What is being asked -> Repeat the data word for word, starting at the line that contains "at (264, 23)." and ending after the line that contains "Looking at the".
::::::::
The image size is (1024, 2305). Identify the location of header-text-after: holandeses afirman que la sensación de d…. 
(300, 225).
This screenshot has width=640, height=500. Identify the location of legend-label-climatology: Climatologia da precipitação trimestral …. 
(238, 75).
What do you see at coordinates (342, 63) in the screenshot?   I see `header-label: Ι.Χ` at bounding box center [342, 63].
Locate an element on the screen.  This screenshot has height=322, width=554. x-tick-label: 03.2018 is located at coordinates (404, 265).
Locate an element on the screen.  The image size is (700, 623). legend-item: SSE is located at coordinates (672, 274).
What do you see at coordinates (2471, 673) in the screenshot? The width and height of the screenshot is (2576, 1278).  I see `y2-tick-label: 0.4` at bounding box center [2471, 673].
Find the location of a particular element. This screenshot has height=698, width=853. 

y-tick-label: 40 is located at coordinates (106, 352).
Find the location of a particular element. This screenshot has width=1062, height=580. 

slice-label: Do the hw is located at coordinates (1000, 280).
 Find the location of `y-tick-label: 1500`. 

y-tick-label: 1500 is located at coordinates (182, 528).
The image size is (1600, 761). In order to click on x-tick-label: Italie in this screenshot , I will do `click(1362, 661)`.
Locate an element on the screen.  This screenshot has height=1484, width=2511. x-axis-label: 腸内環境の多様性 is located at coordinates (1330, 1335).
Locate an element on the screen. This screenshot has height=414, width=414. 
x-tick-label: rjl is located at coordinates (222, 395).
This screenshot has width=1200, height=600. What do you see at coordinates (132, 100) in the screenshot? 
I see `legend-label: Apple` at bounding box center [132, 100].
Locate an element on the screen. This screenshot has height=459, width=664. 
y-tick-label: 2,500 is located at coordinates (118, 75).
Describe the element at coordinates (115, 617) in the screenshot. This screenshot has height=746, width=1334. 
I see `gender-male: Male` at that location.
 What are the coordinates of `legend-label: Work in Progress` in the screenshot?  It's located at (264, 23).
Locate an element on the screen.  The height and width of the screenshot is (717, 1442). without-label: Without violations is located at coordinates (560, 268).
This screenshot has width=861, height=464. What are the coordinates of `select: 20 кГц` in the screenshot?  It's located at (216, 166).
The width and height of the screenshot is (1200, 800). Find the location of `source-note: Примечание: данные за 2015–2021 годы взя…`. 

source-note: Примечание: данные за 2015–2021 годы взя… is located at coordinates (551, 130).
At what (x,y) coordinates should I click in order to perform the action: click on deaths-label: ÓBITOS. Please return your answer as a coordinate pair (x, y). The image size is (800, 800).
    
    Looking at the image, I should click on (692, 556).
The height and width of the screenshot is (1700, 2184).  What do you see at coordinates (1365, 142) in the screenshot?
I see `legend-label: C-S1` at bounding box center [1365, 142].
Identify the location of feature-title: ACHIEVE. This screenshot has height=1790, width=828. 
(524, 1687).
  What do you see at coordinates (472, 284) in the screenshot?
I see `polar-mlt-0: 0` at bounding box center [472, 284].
::::::::
Written answer ->
 What are the coordinates of `legend-label: Work in Progress` in the screenshot?  It's located at (264, 23).
Locate an element on the screen.  The height and width of the screenshot is (717, 1442). without-label: Without violations is located at coordinates (560, 268).
This screenshot has width=861, height=464. What are the coordinates of `select: 20 кГц` in the screenshot?  It's located at (216, 166).
The width and height of the screenshot is (1200, 800). Find the location of `source-note: Примечание: данные за 2015–2021 годы взя…`. 

source-note: Примечание: данные за 2015–2021 годы взя… is located at coordinates (551, 130).
At what (x,y) coordinates should I click in order to perform the action: click on deaths-label: ÓBITOS. Please return your answer as a coordinate pair (x, y). The image size is (800, 800).
    
    Looking at the image, I should click on (692, 556).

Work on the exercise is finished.